Where the string "badge" occurs in the material below, report the whole line.

━━━━━━━━━━━━━━━━━━━━

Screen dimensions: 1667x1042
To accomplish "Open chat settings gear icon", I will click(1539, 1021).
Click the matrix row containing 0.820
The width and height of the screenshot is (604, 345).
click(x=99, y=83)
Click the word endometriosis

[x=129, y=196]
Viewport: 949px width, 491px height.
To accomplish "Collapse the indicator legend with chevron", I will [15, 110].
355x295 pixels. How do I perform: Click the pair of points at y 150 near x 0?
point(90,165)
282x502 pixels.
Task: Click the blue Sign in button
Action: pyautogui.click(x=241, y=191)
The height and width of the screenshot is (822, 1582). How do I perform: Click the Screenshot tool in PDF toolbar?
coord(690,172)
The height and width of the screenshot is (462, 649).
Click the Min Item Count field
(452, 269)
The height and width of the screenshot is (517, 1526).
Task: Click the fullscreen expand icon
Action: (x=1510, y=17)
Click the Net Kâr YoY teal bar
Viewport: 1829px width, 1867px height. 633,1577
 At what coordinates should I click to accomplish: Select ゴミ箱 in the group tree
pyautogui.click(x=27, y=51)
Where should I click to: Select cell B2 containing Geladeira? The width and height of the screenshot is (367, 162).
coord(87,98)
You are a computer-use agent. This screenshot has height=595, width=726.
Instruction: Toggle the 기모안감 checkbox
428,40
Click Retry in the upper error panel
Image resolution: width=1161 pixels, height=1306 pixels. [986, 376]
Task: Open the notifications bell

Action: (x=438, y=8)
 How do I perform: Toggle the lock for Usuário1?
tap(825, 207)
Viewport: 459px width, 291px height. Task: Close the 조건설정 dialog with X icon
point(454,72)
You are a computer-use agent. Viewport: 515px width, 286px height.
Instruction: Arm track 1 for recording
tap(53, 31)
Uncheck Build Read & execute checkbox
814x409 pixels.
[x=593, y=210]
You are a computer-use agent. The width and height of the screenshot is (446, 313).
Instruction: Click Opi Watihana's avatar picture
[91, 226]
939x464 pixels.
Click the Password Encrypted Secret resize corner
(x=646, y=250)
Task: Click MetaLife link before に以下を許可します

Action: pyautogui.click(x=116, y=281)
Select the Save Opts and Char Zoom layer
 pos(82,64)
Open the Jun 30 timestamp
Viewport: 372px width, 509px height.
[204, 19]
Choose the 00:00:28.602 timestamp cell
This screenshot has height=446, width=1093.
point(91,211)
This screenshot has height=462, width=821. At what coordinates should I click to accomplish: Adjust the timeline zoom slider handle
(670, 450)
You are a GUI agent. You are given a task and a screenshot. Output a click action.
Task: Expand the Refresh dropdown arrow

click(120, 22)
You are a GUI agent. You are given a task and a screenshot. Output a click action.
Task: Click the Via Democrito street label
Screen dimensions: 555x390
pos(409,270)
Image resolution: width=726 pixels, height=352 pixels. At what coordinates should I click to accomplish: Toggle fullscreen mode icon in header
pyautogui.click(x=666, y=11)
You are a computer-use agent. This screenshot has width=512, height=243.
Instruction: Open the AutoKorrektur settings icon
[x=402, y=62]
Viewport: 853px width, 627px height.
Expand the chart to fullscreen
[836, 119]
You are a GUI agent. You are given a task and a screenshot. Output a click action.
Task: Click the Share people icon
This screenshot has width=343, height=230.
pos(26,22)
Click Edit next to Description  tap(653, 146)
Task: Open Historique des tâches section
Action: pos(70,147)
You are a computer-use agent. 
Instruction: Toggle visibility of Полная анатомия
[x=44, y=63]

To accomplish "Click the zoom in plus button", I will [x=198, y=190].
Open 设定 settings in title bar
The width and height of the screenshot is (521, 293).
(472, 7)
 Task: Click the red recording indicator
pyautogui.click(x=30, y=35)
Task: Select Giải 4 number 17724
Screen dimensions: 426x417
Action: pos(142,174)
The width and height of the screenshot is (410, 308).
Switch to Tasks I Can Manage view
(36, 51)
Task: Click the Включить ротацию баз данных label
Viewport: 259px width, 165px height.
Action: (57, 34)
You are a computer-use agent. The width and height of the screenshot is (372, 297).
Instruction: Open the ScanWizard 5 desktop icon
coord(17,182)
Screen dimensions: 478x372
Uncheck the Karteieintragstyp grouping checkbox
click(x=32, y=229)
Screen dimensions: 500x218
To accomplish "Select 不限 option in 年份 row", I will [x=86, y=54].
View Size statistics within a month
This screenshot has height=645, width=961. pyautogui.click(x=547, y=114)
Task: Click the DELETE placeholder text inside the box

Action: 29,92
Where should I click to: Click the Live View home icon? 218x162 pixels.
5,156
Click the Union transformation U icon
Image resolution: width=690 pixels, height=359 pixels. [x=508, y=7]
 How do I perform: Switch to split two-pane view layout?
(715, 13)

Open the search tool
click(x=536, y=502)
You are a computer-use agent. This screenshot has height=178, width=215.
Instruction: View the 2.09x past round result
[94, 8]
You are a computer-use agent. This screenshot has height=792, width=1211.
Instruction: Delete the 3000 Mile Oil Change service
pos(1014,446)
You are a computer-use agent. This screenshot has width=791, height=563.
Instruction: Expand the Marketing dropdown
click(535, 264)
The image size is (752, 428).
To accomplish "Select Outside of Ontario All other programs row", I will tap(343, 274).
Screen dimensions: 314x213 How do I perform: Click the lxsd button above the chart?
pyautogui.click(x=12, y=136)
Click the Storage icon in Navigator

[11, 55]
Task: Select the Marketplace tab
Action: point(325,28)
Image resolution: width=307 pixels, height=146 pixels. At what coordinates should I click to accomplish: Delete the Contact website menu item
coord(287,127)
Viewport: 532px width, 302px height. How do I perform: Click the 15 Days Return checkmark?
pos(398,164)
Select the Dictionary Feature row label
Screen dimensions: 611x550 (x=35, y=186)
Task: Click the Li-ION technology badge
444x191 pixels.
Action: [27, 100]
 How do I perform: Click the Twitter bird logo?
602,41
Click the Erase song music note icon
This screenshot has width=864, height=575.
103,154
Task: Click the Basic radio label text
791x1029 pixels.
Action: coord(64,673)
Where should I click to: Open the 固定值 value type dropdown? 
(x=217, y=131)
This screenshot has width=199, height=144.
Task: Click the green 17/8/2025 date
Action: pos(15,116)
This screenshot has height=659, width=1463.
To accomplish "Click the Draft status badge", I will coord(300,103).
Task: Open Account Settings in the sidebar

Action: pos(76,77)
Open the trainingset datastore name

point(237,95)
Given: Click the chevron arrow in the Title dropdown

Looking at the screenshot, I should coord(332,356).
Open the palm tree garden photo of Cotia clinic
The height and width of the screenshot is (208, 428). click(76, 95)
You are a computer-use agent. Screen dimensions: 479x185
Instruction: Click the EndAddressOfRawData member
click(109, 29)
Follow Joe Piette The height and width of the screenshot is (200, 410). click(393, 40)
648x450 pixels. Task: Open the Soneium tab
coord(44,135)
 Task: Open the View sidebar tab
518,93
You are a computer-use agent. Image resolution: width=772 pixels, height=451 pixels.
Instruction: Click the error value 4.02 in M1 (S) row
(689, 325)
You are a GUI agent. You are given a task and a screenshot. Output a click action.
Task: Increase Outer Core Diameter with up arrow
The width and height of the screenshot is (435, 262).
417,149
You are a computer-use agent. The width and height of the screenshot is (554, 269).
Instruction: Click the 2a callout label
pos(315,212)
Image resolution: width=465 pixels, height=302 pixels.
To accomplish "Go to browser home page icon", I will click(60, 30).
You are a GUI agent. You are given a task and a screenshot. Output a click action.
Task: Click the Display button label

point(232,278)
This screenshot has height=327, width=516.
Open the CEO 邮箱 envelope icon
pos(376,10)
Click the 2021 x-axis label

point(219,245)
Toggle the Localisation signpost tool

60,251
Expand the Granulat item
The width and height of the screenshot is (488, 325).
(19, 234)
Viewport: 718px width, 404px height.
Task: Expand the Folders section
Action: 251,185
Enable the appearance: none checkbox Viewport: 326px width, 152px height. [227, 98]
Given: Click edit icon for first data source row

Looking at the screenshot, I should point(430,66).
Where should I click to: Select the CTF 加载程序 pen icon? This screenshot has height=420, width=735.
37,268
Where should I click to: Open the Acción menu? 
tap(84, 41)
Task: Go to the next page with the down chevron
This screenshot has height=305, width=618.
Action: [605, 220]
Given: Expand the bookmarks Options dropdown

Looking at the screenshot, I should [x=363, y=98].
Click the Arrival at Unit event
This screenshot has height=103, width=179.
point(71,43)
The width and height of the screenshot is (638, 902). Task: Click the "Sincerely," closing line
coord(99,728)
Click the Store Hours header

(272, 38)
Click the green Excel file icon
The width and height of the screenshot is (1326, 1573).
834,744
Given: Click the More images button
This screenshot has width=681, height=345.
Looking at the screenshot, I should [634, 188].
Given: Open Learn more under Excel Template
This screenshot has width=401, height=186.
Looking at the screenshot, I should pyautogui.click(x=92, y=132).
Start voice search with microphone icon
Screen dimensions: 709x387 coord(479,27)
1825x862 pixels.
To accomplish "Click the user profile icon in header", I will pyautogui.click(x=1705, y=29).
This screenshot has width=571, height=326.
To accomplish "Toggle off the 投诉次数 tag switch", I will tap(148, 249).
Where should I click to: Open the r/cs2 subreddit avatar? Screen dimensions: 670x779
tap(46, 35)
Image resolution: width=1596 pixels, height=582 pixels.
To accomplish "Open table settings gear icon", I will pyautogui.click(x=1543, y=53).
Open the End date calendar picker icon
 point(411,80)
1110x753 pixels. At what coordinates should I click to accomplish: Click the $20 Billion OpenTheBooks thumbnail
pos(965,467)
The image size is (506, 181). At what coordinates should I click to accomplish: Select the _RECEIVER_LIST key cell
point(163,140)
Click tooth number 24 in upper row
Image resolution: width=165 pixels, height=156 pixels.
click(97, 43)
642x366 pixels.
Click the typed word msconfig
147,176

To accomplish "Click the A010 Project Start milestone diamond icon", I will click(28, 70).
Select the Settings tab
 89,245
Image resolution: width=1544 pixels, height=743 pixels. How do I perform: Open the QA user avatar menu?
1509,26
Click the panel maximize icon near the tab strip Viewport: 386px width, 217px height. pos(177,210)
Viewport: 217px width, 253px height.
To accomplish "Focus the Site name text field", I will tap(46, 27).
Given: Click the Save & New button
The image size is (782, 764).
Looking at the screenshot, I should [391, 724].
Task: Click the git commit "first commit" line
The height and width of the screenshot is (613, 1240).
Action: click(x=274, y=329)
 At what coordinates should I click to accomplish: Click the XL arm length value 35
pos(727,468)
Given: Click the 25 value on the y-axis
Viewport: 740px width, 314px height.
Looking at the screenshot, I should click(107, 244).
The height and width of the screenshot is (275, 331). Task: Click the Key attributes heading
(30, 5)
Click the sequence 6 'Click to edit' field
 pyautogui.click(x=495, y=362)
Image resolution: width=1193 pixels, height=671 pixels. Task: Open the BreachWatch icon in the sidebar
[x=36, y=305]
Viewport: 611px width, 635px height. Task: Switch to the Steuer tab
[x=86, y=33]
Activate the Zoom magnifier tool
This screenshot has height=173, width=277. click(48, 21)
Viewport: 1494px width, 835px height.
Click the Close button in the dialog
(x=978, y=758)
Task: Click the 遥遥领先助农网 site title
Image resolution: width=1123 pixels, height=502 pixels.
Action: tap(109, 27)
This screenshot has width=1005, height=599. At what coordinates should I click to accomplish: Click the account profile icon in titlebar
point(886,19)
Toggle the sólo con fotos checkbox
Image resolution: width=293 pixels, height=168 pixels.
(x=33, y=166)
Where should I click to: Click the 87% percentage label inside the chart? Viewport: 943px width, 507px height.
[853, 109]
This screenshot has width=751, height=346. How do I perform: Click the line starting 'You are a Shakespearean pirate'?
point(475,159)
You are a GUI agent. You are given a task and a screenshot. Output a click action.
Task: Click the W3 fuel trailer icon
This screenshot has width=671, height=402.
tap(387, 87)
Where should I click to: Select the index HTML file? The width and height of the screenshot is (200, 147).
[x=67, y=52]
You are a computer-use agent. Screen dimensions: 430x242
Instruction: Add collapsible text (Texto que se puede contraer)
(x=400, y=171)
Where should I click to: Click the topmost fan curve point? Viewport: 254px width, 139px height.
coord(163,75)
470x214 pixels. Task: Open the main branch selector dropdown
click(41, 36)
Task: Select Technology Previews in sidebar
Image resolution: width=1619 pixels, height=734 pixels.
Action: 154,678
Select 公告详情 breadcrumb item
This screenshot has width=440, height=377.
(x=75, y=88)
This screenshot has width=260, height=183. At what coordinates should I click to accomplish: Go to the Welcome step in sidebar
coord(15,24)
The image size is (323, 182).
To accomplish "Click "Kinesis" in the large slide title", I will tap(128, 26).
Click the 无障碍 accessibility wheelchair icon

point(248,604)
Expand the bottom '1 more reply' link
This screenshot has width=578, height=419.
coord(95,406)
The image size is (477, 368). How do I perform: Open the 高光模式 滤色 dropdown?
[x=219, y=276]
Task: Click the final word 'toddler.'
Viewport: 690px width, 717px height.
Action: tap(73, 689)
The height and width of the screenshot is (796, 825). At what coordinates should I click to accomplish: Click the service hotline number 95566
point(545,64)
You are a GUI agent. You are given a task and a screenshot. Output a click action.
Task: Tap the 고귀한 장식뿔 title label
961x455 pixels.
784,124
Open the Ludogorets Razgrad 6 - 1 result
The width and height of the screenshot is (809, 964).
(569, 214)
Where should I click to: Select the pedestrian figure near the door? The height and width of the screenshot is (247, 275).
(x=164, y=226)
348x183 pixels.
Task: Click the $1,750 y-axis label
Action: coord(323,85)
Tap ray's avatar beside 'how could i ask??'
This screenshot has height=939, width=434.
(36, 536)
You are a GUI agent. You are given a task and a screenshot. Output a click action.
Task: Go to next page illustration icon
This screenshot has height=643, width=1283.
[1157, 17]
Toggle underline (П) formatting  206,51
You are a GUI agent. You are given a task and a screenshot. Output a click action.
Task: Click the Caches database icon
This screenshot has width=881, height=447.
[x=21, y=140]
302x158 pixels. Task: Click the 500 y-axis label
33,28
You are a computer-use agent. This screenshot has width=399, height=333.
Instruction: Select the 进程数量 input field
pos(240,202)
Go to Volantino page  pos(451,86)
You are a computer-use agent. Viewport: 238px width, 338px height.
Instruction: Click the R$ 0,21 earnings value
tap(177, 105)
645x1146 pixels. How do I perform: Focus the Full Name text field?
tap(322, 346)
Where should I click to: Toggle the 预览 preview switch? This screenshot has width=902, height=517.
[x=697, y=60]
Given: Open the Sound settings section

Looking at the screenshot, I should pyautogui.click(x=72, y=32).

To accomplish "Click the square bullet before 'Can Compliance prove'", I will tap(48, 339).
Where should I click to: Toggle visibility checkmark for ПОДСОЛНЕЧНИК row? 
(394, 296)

━━━━━━━━━━━━━━━━━━━━

• Exercise solution
Task: Click the Li-ION technology badge
To accomplish "Click the Draft status badge", I will coord(300,103).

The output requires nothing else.